▶
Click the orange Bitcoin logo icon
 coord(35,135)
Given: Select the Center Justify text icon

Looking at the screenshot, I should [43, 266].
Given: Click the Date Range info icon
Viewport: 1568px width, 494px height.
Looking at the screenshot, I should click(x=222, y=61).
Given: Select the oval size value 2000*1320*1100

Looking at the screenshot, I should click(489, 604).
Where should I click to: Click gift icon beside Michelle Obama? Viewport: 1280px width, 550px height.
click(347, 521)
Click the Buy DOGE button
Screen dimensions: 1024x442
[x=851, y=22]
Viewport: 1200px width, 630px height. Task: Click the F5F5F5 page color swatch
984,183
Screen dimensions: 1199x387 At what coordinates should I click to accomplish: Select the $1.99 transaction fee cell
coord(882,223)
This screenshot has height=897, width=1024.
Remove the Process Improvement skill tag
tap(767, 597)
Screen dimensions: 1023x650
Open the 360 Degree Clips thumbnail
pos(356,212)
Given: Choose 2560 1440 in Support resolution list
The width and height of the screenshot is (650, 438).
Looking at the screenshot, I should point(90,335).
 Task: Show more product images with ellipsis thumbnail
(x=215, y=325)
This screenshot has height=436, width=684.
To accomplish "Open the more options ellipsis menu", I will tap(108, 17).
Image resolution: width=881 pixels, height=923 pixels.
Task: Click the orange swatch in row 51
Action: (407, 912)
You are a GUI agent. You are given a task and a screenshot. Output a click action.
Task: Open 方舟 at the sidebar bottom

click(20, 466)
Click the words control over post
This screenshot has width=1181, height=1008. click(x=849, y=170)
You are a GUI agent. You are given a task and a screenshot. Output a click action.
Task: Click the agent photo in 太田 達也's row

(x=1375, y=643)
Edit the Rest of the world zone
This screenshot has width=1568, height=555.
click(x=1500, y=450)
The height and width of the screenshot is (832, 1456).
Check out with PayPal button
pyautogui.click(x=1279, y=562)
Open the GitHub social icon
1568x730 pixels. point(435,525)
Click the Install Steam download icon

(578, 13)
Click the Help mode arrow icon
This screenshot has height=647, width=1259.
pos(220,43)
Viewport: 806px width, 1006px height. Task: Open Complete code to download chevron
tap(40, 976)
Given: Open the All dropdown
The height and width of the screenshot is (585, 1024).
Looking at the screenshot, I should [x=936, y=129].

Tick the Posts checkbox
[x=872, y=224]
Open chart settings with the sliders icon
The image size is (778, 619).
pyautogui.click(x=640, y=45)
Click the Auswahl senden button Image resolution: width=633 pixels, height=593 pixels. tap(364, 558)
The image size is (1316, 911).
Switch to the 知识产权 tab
◀
_Task directions_
Every entry is to be restated word for word, with nothing dropped.

_Output for this exercise_
Click the orange Bitcoin logo icon
 coord(35,135)
Given: Select the Center Justify text icon

Looking at the screenshot, I should [43, 266].
Given: Click the Date Range info icon
Viewport: 1568px width, 494px height.
Looking at the screenshot, I should click(x=222, y=61).
Given: Select the oval size value 2000*1320*1100

Looking at the screenshot, I should click(489, 604).
Where should I click to: Click gift icon beside Michelle Obama? Viewport: 1280px width, 550px height.
click(347, 521)
Click the Buy DOGE button
Screen dimensions: 1024x442
[x=851, y=22]
Viewport: 1200px width, 630px height. Task: Click the F5F5F5 page color swatch
984,183
Screen dimensions: 1199x387 At what coordinates should I click to accomplish: Select the $1.99 transaction fee cell
coord(882,223)
This screenshot has height=897, width=1024.
Remove the Process Improvement skill tag
tap(767, 597)
Screen dimensions: 1023x650
Open the 360 Degree Clips thumbnail
pos(356,212)
Given: Choose 2560 1440 in Support resolution list
The width and height of the screenshot is (650, 438).
Looking at the screenshot, I should point(90,335).
 Task: Show more product images with ellipsis thumbnail
(x=215, y=325)
This screenshot has height=436, width=684.
To accomplish "Open the more options ellipsis menu", I will tap(108, 17).
Image resolution: width=881 pixels, height=923 pixels.
Task: Click the orange swatch in row 51
Action: (407, 912)
You are a GUI agent. You are given a task and a screenshot. Output a click action.
Task: Open 方舟 at the sidebar bottom

click(20, 466)
Click the words control over post
This screenshot has width=1181, height=1008. click(x=849, y=170)
You are a GUI agent. You are given a task and a screenshot. Output a click action.
Task: Click the agent photo in 太田 達也's row

(x=1375, y=643)
Edit the Rest of the world zone
This screenshot has width=1568, height=555.
click(x=1500, y=450)
The height and width of the screenshot is (832, 1456).
Check out with PayPal button
pyautogui.click(x=1279, y=562)
Open the GitHub social icon
1568x730 pixels. point(435,525)
Click the Install Steam download icon

(578, 13)
Click the Help mode arrow icon
This screenshot has height=647, width=1259.
pos(220,43)
Viewport: 806px width, 1006px height. Task: Open Complete code to download chevron
tap(40, 976)
Given: Open the All dropdown
The height and width of the screenshot is (585, 1024).
Looking at the screenshot, I should [x=936, y=129].

Tick the Posts checkbox
[x=872, y=224]
Open chart settings with the sliders icon
The image size is (778, 619).
pyautogui.click(x=640, y=45)
Click the Auswahl senden button Image resolution: width=633 pixels, height=593 pixels. tap(364, 558)
The image size is (1316, 911).
Switch to the 知识产权 tab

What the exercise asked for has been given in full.